[ Especial ]



    OPINIÃO

    O ensino do religioso, visto da França republicana e laica


    Que eu tenha visto não teve qualquer repercussão entre nós a relação que Régis Debray, cuja ascendência política e ideológica é conhecida, entregou ao antigo Ministro da Educação (socialista) Jack Long, sobre o ensino religioso nas escolas públicas francesas. Também não vi qualquer repercussão sobre o já não muito recente encontro, depois publicado, sobre esta matéria, de alguns pensadores laicos tais como Trías, Derrida, Vattimo e Habermas. De resto Habermas voltou recentemente ao assunto num notável discurso pronunciado em Frankfurt, ao receber o prémio dos livreiros alemães.
    Não admira. Como dizia o saudoso D. António Ferreira Gomes a propósito de outros factos, em Portugal soletra-se francês, e ainda por cima em calão.
    Por carta de 3 de Dezembro de 2001, o precedente Ministro da Educação Nacionakl Jack Lang, confiou a Régis Debray a missão de "reexaminar o lugar reservado ao ensino do "facto religioso" no quadro laico e republicano próprio à Escola em França.
    A relação sobre a questão foi entregue alguns meses mais tarde e um comentário, feito pelo próprio Debray pode ser lido no número de Études deste mês.
    A relação de Debray, que não podemos apresentar em pormenor constata que esta questão é comum ao privado e ao público (o ensino privado em França é pago pelo Estado como o público, aí também numa lei de F. Mitterrand, socialista) afirmando que "o privado e o público estão confrontados com a mesma amnésia e a s mesmas carências".
    Outra constatação é a de que o religioso aparece como "transversal" em numerosos campos de estudo e de actividade humana.

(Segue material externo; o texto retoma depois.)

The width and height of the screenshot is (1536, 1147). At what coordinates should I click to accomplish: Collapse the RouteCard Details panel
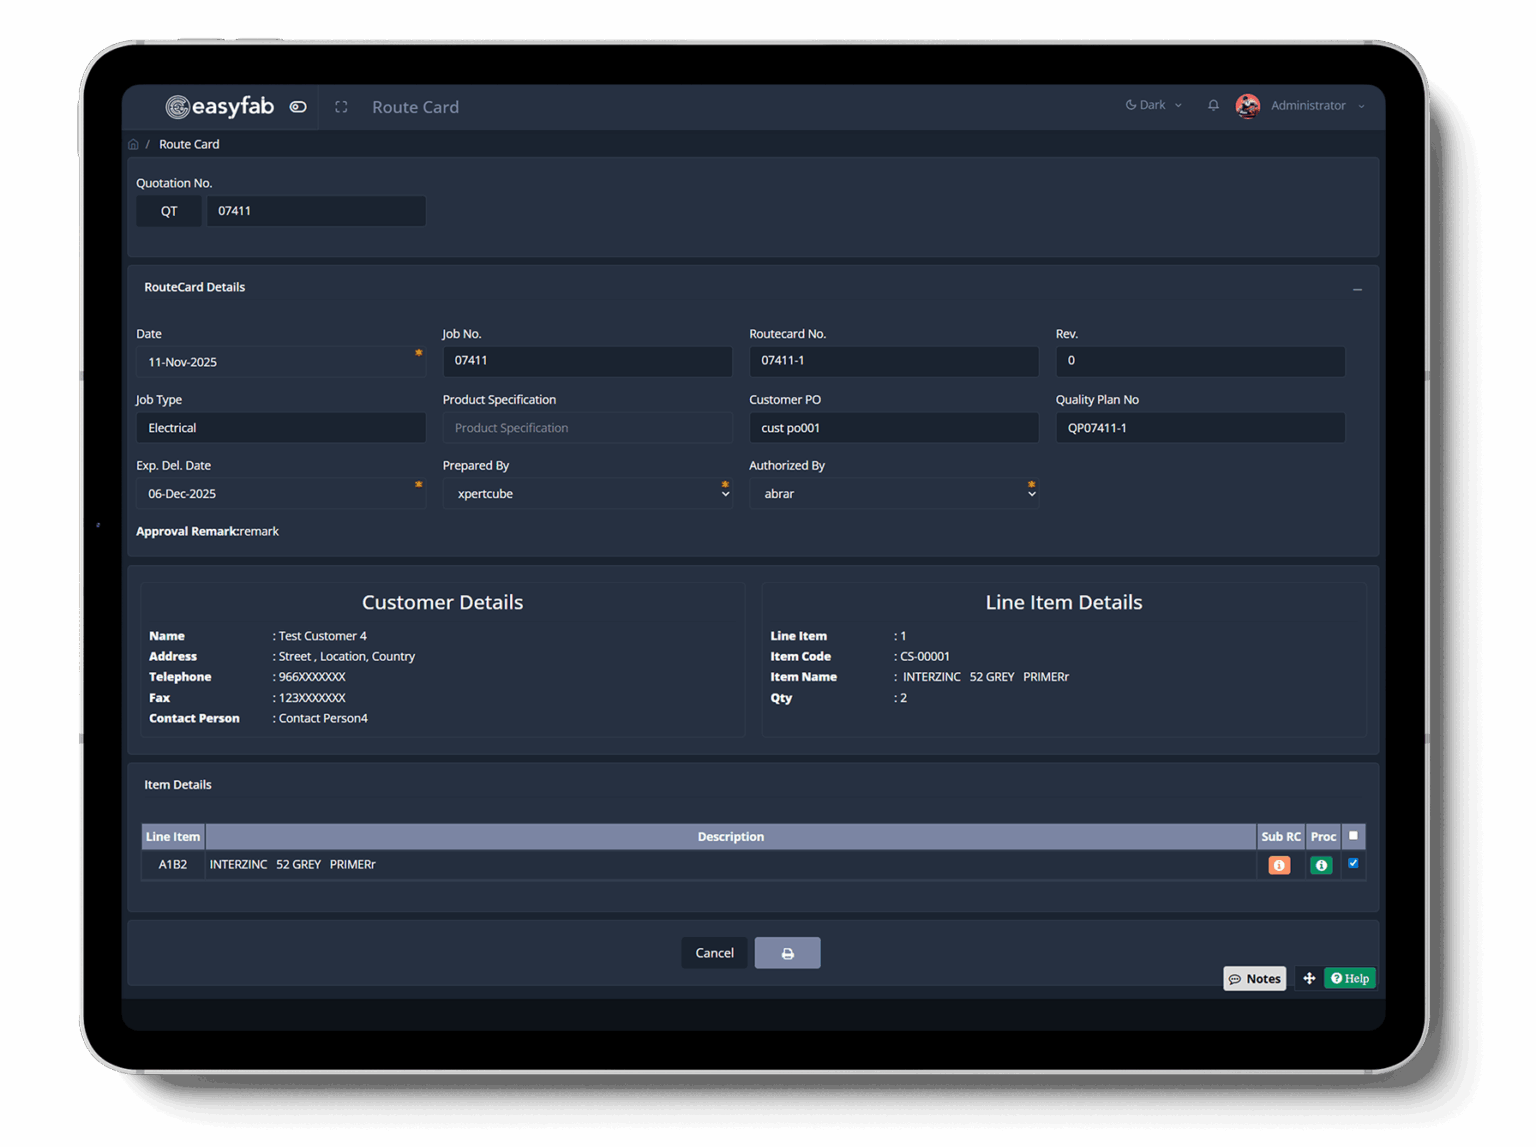(1357, 289)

Tomá-lo em consideração não pode ser senão benéfico para "desarmar os diversos integrismos" que hoje se manifestam.
    Impõe-se a necessidade de ultrapassar "um certo cientismo, doença infantil da ciência, tal como um certo laicismo arrogante, que foi a doença infantil do livre exame.
    Chegou o tempo da "passagem duma laicidade da incompetência a uma laicidade da inteligência". Para o fazer é importante distinguir o religioso "como objecto de cultura", em razão do seu contributo à instituição simbólica da humanidade e o religioso como objecto de culto que nasce do trabalho das próprias instituições religiosas.
    Para desbloquear situações plasmadas e avançar no trabalho de compreensão do religioso em nosso tempo, importa sobretudo precisar os conteúdos e os contornos daquilo que entendemos por facto religioso. Para os crentes não se trata de se mover numa esfera essencialista postulando a religião como um facto de natureza originando uma espécie de homo religiosus, inamovível segundo os tempos e os espaços. Ao contrário, o horizonte actual consiste em descobrir o homem nos caminhos das suas diversas relações e pertenças culturais de que a religião é parte integrante. É necessário partir do homem nas suas relações com o que julga ser o Absoluto.
    Na França laica e republicana que herdou a tradição dum combate conhecido contra as instituições eclesiásticas de ensino, a relação de Jack Lang constitui um acontecimento importante. O texto de Debray, antigo conselheiro de Allende, na revista Études, subordinado ao tema "O que é um facto religioso", deveria ser lido por todos aqueles que numa época de diálogo inter-religioso e de vazio cultural, pensam que o ensino da religião na escola não deveria ser apenas um fenómeno confessional, mas deveria ser também um fenómeno transversal mais abrangente, de forte tendência religiosa, lá onde, por caminhos diversos, o homem se encontra com o Absoluto.